For email I have used Eudora, Thunderbird, Yahoo and Hotmail. Now I use Outlook and gmail. I have used a number of word processors over the years including Claris Works, Word Perfect, and a number of versions of Word. I also use Pages, Google Docs, and Open Office.
 
I regularly use a desktop PC, Mac laptop, iPhone, iPad, Windows Surface, and Nexus 7. I mention this because they all have one thing in common…change.
 
Today if there is one thing we can count on as educators is change. We as educators can dread change or, accept it as inevitable and try to figure out how to leverage change to help our students prepare for their future.
 
Will there be fewer technologies in our student’s future?
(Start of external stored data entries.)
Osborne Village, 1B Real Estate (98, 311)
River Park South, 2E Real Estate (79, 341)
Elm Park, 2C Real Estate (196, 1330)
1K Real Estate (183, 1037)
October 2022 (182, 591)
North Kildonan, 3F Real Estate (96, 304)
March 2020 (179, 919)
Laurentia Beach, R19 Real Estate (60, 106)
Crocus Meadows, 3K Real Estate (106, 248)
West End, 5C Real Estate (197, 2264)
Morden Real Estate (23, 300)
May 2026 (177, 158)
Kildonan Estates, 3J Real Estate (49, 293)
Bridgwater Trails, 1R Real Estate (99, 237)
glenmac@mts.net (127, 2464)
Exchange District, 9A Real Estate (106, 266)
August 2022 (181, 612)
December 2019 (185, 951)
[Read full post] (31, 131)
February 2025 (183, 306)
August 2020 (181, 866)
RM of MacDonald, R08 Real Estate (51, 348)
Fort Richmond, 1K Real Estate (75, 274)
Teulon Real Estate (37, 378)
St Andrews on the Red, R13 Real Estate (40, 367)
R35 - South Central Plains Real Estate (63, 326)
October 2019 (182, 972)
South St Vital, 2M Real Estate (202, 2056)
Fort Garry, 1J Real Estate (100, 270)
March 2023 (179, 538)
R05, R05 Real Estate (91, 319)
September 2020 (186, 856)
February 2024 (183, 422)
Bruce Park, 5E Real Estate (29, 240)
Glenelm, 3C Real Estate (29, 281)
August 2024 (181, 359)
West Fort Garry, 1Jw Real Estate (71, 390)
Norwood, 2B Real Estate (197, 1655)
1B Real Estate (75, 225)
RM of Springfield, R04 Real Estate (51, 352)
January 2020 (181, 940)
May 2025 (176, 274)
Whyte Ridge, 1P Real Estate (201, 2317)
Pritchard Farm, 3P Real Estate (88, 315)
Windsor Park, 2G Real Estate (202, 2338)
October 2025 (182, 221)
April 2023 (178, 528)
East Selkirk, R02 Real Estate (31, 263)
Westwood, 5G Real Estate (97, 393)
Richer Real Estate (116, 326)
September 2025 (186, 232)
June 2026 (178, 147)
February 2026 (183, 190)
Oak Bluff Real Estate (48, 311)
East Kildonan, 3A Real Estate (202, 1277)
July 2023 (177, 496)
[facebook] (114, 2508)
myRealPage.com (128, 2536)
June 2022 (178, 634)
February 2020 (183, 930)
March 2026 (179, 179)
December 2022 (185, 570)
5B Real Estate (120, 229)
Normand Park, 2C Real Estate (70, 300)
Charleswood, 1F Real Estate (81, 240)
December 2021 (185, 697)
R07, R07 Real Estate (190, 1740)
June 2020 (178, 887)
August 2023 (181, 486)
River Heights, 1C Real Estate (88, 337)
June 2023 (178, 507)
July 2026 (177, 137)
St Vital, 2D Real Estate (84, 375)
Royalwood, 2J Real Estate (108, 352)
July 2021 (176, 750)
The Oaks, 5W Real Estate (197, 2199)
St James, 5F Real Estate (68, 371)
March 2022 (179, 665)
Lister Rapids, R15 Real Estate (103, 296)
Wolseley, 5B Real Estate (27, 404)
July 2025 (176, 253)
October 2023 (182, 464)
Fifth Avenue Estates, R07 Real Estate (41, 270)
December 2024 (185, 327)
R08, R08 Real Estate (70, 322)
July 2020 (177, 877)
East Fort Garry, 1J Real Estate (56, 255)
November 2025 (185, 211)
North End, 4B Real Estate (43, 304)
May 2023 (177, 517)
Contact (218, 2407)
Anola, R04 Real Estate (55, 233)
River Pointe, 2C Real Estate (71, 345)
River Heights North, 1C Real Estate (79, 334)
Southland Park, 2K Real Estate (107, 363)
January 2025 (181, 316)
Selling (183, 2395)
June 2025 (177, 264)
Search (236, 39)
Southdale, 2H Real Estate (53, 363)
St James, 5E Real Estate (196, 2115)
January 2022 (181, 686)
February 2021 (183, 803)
Is the Internet a passing fad? I don’t think so. New technologies will always emerge. For all of the technologies I have left behind, I have moved on to something BETTER. Innovation is not always new but it should be better. We shouldn’t jump on every band wagon that comes along but when change makes sense we can’t fear it or wait until the next thing comes along.
 
Since technologies will constantly change we shouldn’t really be “teaching” technology. That is, we should not be teaching all the features and functions of a program such as Word or PowerPoint. Those software programs may not be an option in our student’s future. Instead we need to demonstrate the similarities of Word with Pages, Open Office, and Google Docs and teach students to explore and learn new software independently.
 
To try and predict the technology we will be using years from now in education is impossible. Four years ago I never would have predicted the growth of affordable tablets or Chromebooks. Just expect to be doing something different in the future.
 
Those educators who are adaptable to change and see it as a way to do something amazing will survive. Those who cling to the past and dread change will eventually go the way of the dinosaurs. I hope educators can find a way to survive.